→ **Job**: Copy out, word for word, the part of the passage below about Charles and Diana starting at "That unfortunate remark" and ending at "and can't know.".

begin Extract

She also seems to have had a girlish ambition to marry a Prince, to marry the highest prize, but also the man who would give her a position where she could unfold her unique talent. I read somewhere that already as a girl she went to visit old and sick people and had rapport with them. She may have had an intuitive sense of being the right woman for the role she was marrying into. She had more than only the Spencer closeness to royalty - she had royal charisma of her own, and this charisma may have needed an outlet, like every real talent needs.

They were both under the illusion of being in love, and at the same time enchanted with what they saw in each other. There are pictures with a real glow from the start of the relationship.

That unfortunate remark "whatever being in love means" sounds ominous in retrospect but may simply have been said in embarrassment - no talks about feelings please. He may have felt that the question was too intrusive, too touchy-feely, and rebuked the interviewer - noticing only much later that he rebuked his bride-to-be with his remark, too. I may be totally wrong but that's my impression re-watching the interview. He may have wanted to make Diana laugh a bit because she was quite tense. I don't know and can't know.

There are always chains of misunderstandings when alienation sets in. What a pity. Their marriage may have worked, I don't believe it was doomed from the start. Charles would have needed more emotional maturity, more willingness to open up. Had he given Diana the unconditional love she craved...

If, if, if.

end Extract
begin Data provided

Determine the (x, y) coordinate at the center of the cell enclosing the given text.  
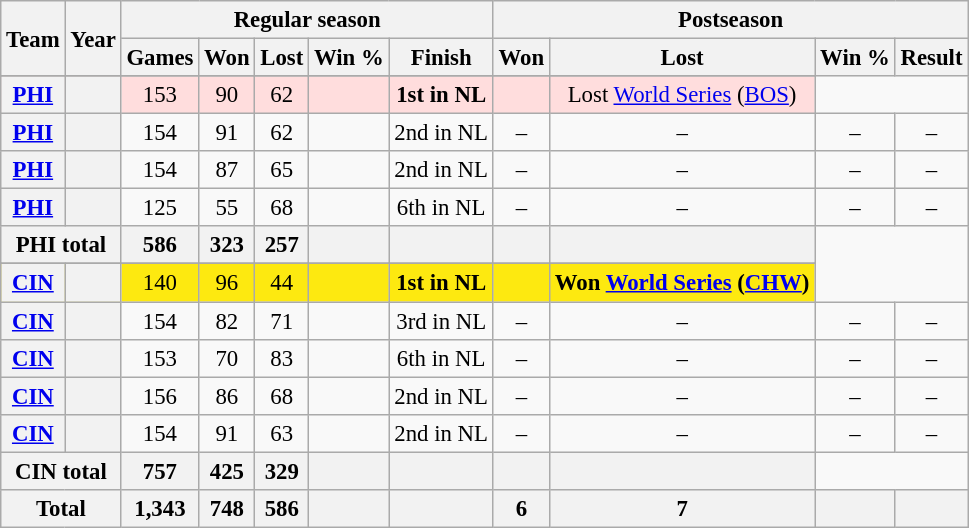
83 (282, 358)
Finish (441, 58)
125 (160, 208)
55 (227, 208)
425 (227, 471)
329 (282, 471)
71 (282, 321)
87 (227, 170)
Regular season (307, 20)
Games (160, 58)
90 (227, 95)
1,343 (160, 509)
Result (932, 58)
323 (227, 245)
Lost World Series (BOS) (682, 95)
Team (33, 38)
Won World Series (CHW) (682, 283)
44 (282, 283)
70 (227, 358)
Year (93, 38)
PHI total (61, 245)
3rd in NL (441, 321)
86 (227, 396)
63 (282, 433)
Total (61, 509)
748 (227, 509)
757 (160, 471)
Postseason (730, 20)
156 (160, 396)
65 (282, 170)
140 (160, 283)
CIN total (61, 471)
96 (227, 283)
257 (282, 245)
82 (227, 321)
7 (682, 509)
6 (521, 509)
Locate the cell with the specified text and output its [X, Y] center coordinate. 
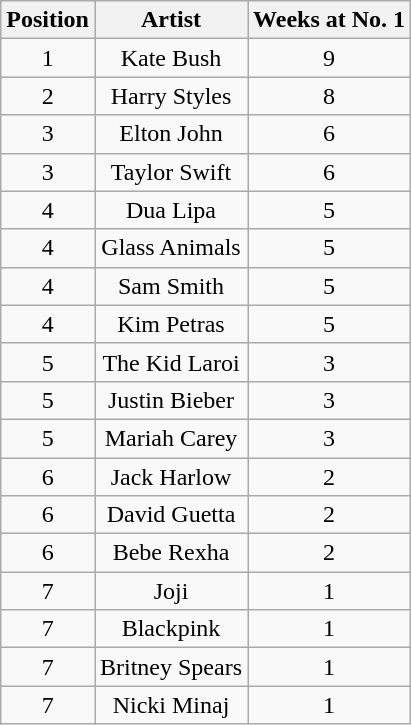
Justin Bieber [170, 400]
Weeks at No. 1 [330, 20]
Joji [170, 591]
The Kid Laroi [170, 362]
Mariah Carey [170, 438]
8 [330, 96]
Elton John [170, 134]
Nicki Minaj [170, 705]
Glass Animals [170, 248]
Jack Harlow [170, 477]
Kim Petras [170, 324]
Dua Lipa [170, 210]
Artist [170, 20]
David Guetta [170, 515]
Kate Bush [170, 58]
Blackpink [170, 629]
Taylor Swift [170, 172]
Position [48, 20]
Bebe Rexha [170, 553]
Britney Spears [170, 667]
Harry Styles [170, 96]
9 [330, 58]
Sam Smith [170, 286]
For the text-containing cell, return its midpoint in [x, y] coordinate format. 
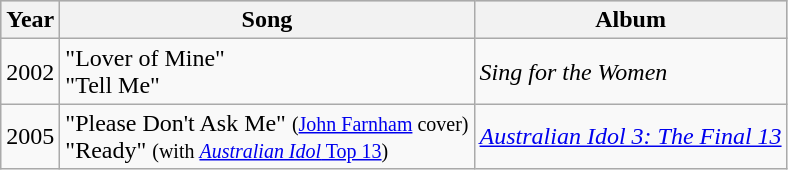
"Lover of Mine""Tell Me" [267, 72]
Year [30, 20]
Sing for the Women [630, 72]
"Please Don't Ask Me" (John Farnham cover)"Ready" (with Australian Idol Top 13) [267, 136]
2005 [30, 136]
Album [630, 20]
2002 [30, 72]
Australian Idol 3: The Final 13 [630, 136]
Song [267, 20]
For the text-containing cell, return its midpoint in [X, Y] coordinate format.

end Data provided
begin Data provided

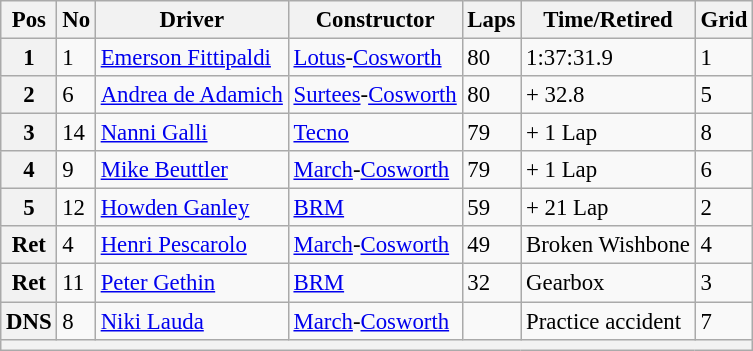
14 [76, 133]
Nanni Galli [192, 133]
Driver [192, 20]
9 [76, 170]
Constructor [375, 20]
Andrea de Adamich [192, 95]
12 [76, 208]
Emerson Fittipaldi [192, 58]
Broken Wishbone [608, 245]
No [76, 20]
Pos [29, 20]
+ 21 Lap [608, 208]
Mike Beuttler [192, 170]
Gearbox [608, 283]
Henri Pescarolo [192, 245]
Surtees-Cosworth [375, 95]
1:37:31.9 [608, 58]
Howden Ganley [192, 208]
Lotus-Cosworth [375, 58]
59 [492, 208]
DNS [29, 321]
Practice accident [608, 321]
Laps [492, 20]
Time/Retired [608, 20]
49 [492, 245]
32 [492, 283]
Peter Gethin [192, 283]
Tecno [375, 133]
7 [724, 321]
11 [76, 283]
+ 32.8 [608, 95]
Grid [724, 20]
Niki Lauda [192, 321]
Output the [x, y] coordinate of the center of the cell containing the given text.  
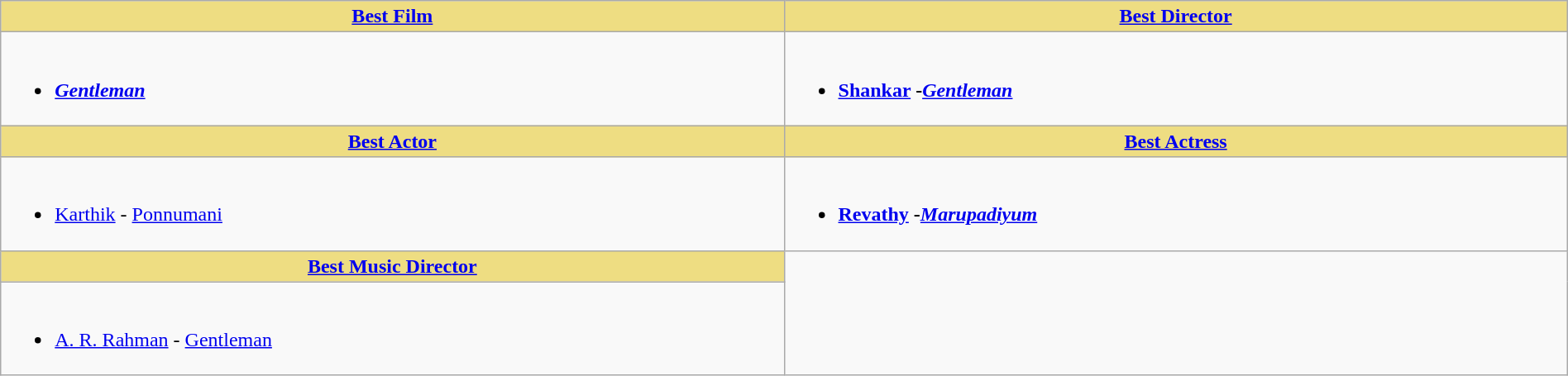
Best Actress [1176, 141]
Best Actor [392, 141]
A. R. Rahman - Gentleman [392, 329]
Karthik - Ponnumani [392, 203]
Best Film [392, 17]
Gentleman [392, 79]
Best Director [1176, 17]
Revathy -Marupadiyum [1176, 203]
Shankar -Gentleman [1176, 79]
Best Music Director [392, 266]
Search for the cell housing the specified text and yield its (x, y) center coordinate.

end Data provided

→ **Task answer**:
That unfortunate remark "whatever being in love means" sounds ominous in retrospect but may simply have been said in embarrassment - no talks about feelings please. He may have felt that the question was too intrusive, too touchy-feely, and rebuked the interviewer - noticing only much later that he rebuked his bride-to-be with his remark, too. I may be totally wrong but that's my impression re-watching the interview. He may have wanted to make Diana laugh a bit because she was quite tense. I don't know and can't know.